NCRI Conference Abstracts
Poster Session C ...BOA Young Investigator Award

BOA1

Natural killer cell interaction with colorectal cancer lymph node metastases

Simon Lord, Tim Holmes, Yasser El-Sherbiny, Graham Cook

Leeds University, Leeds, UK

Natural killer (NK) cells have an innate ability to detect and destroy tumour cells and are believed to play an important role in controlling tumour progression in vivo.  We have investigated the role of these cells in the recognition and killing of primary and metastatic colorectal cancer using a cell line model. Contrary to our expectations the metastatic cells were more susceptible to NK cell mediated killing, in vitro, than cells from the corresponding primary tumour.  MHC class I molecules are known to inhibit NK cell activation and the metastatic cells expressed lower levels than the primary tumour. These experiments were performed using NK cells isolated from peripheral blood. There are two major NK cell subsets in peripheral blood, 90% of cells having a highly cytotoxic activity and 10% being poorly cytotoxic. In the lymph node the relative abundance of these populations is reversed. Selection of NK cells that mimic the poorly cytotoxic population in the lymph node confirmed that the metastatic cells were highly resistant to this population of NK cells.

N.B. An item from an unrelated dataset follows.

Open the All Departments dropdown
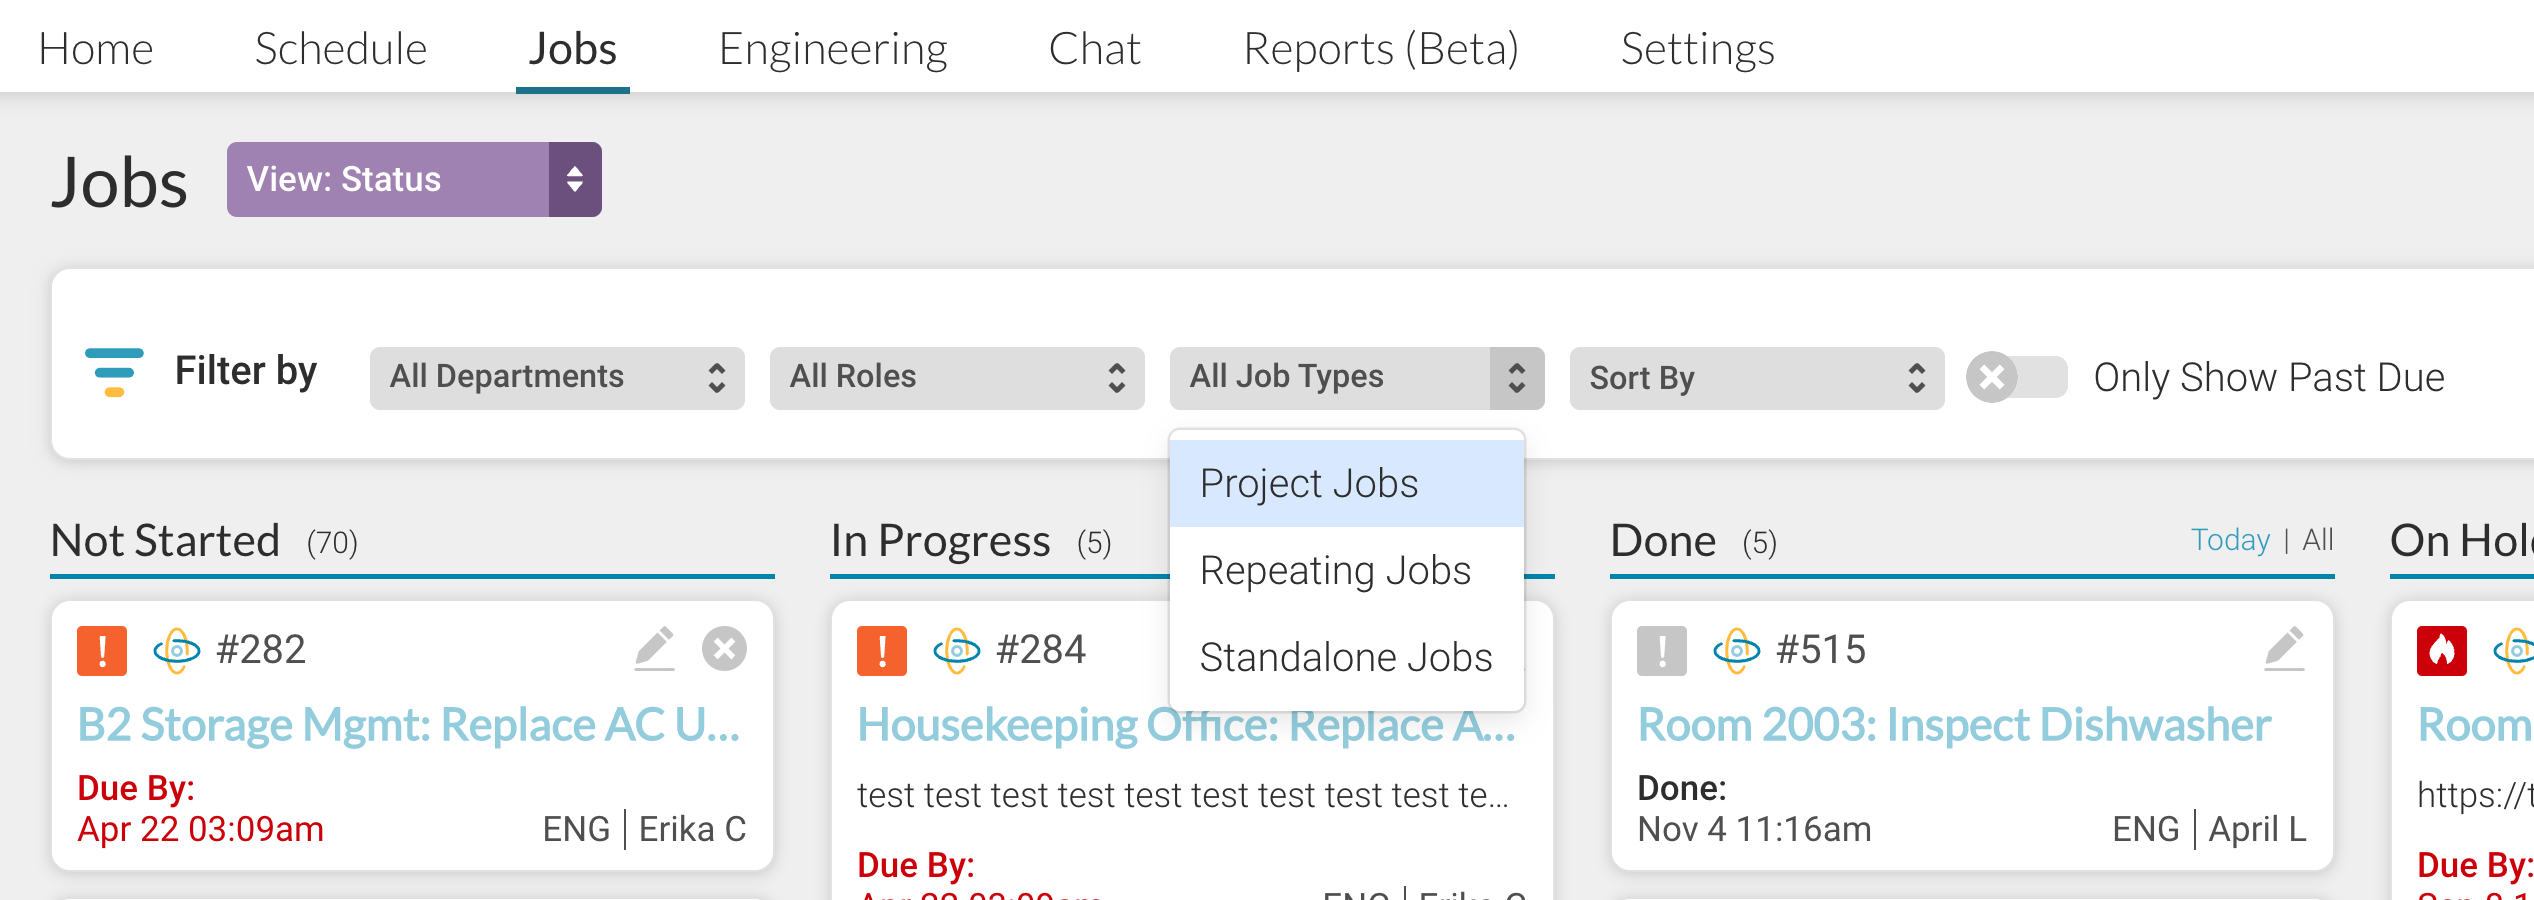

These results suggest that the expression of tumour cell surface molecules that regulate NK cells are altered during metastasis and that the tissue in which the metastasis is resident strongly influences the likely outcome of attack by NK cells. Defining methods to boost the cytotoxicity of lymph node resident NK cells could tip the balance in favour of anti-tumour immune responses in a therapeutic setting.